Tuesday, May 13, 2008

Wistful Moms

Last week two blogging friends (thank you, Cathy and Sarah) of mine sent me their thoughts on the seasons of motherhood and aptly quoted Ecclesiastes. Some might argue this was only coincidence. But to me this was God’s way of making me listen to him. See, I can be a bit dense and I don’t always “get” what he’s trying to tell me, so sometimes he has to use some in-your-face techniques.

The day before I’d been feeling down. I confessed to my husband that for the first time in my mothering life I’d been feeling wistful. “I’ve just found myself really missing being able to sleep more and having more time to pray and write and do other things. Being a mom is just so consuming,” I told him.

“I think what you’re feeling is probably completely normal,” he reassured me.

My husband is usually right, but I wasn't completely convinced. Then I read this post from Cathy – a veteran mom who knows a thing or two that I don’t and I realized she was a bit wistful, too, but for different reasons. She’s not pining for sleep right now or sick and tired of wearing bulky nursing bras. No, all her children are out of diapers. In fact, she’s preparing to see not one, but two daughters, get married this summer. Her babies are officially leaving the nest while mine haven’t even sprouted the beginnings of any wings yet.

Okay, so my rational mastermind of a husband was right again. It seems a certain level of nostalgia and wistfulness is normal for all moms – no matter what “season” of motherhood we’re in. And, provided it never becomes a source of discontentment or regret, I think being a wee bit wistful is okay.

Fortunately, even in my most difficult mothering moments, I’ve never felt anything close to regret. Well, that's not completely true. I've certainly felt pangs of regret for my failings as a mom and a human, but not ever, ever for becoming a mom in the first place. Sure, I’ve sometimes found myself wishing I could get through writing one essay without 15 interruptions. There are nights when I have to summon up all my strength to get out of bed to give a thirsty child a sip of water. There are days that begin at a time that I still considered part of the night in my pre-mom days. But these small sacrifices come with the territory of being a mom of young children and for more seasoned moms, I can bet these are some of the very things they're probably missing.

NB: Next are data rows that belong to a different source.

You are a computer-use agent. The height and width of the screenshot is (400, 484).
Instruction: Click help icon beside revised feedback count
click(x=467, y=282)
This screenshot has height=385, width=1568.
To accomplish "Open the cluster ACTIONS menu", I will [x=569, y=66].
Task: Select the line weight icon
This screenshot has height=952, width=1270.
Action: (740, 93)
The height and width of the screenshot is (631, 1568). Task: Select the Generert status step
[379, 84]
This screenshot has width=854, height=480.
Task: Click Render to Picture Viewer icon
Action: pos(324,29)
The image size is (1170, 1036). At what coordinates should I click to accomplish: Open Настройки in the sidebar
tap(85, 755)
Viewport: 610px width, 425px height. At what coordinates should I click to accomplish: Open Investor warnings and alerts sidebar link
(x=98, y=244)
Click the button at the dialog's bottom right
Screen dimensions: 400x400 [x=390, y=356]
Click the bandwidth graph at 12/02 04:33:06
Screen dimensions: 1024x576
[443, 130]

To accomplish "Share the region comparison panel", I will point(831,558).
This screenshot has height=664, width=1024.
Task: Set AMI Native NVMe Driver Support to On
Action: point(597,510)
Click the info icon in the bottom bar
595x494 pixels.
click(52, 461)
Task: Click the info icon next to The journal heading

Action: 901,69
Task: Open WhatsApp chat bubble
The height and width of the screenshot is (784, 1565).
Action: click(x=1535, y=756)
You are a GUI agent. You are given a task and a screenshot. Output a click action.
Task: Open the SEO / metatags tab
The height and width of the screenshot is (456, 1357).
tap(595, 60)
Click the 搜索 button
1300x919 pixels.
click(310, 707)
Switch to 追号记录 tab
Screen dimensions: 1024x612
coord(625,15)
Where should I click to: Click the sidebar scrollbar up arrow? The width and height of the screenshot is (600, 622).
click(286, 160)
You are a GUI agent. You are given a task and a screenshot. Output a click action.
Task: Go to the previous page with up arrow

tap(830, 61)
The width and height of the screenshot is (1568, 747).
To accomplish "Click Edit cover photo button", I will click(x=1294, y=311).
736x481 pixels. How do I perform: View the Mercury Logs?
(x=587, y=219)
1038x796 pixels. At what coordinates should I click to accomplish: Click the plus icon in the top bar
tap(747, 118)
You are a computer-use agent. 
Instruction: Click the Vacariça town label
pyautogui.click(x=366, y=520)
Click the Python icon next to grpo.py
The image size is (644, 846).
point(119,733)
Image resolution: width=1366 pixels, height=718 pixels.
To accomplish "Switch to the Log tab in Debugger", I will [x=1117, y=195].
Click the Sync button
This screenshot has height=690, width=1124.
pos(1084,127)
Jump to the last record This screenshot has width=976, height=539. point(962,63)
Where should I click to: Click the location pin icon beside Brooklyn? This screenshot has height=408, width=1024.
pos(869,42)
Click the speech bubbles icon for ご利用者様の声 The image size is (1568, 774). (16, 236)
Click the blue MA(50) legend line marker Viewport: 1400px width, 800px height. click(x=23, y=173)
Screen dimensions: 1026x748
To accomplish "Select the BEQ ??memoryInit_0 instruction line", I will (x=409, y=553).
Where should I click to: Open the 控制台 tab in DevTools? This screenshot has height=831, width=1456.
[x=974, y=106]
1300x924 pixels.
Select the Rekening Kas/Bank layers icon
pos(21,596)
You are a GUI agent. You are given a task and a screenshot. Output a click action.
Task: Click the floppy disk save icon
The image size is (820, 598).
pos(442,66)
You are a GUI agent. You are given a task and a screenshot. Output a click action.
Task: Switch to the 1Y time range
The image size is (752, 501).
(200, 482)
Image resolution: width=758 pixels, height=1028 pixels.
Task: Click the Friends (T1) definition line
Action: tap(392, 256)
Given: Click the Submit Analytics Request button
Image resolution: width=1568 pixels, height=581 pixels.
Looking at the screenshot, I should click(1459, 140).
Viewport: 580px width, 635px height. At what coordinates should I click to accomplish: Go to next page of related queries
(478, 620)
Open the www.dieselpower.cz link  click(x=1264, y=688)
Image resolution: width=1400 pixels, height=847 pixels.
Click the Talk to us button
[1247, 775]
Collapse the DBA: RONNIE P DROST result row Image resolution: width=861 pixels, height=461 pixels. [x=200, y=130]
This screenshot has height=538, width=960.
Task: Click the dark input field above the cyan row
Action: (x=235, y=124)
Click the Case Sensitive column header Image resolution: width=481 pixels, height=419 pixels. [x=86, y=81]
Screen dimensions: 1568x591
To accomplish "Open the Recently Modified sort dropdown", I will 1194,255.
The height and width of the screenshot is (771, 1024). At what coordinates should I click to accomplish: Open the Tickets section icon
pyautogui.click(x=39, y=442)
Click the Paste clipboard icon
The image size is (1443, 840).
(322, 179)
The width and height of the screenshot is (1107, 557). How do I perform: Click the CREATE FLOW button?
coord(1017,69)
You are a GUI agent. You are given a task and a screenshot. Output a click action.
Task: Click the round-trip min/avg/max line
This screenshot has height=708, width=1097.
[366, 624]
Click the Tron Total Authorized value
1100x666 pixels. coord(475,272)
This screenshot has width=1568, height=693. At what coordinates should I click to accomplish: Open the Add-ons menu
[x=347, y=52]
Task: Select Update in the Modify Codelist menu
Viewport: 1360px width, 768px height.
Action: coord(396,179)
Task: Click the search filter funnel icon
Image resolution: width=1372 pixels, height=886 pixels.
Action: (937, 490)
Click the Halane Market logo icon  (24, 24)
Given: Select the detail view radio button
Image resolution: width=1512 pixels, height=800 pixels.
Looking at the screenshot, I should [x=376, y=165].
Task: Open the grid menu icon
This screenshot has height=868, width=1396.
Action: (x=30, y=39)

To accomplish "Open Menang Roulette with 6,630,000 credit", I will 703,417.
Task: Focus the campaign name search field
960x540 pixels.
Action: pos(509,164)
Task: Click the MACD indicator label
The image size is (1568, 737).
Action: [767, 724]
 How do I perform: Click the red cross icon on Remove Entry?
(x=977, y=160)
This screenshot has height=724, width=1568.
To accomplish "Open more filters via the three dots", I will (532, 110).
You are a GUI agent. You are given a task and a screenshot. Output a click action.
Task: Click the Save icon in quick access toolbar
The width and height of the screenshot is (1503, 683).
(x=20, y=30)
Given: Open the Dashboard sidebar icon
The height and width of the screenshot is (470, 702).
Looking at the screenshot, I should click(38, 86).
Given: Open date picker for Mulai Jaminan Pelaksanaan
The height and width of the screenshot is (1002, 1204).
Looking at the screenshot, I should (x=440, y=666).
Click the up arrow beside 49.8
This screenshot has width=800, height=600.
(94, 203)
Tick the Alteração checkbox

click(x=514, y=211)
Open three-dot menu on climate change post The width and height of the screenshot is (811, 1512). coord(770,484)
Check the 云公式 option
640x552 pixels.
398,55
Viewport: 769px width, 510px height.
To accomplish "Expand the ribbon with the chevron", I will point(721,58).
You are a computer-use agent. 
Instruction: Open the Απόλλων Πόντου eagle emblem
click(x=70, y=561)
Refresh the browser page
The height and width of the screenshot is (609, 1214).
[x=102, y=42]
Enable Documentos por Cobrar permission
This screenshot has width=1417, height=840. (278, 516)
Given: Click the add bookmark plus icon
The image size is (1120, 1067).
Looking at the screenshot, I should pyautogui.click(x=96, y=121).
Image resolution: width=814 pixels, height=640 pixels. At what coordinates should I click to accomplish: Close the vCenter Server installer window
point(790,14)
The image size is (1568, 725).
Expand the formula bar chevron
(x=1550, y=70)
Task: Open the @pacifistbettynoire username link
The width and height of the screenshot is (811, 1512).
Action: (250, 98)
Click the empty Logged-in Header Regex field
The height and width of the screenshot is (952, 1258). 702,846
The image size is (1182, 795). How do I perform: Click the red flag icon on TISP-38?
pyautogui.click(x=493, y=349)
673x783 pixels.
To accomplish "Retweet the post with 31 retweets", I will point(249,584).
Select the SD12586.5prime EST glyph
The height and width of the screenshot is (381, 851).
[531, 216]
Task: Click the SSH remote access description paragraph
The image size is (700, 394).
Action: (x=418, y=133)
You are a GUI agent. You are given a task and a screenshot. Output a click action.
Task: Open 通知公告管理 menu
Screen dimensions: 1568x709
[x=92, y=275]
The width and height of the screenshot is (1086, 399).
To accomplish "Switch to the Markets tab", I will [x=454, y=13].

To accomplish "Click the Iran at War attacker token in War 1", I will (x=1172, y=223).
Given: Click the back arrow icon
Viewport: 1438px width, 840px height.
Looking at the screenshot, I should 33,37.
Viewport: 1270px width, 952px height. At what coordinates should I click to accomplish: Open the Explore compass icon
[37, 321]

There is a time for diaper changes, potty training, patty-caking and night-waking. It’s that time for me – my time to plant, my time to build, my time to embrace.

But one day it will be my time to uproot the plant I spent so many years nurturing, a time to rend the umbilical cord once and for all, my time to be silent and to write all I want and then find myself yearning for all of those interruptions, those, “Mommy, I need yous,” and the ever-present background noise of my children’s voices. There will come a time for me to be far from the embrace of my babies who will no longer be babies anymore at all. Isn’t that the great mystery of motherhood – how the days can seem so long but the years fly by?

Honestly, I’m not so sure I even really know what it means to be truly wistful. What I sometimes miss these days are things I can someday have back. They’re even things I sometimes get now like on this past Sunday when I was able to take an afternoon doze and actually fall asleep for an hour. But nursing a baby when the rest of the house is quiet, watching Madeline’s excitement when she has accomplished some small feat like putting her clothes on all by herself (“I did it, Mommy! I did it!”), or having the power to stop all tears with only my touch or the soft brush of my lips on a boo-boo – those aren’t things I can completely go back to, not even if I’m blessed with grandchildren. So I’ll sleep and write when I can, but when I can’t, I’ll know I’m doing something far more important. This is my time to keep my babies, the very things that do not keep for very long at all.

A time to be born, and a time to die; a time to plant, and a time to uproot the plant.
A time to kill, and a time to heal; a time to tear down, and a time to build.
A time to weep, and a time to laugh; a time to mourn, and a time to dance.
A time to scatter stones, and a time to gather them; a time to embrace, and a time to be far from embraces.
A time to seek, and a time to lose; a time to keep, and a time to cast away.
A time to rend, and a time to sew; a time to be silent, and a time to speak.
A time to love, and a time to hate; a time of war, and a time of peace.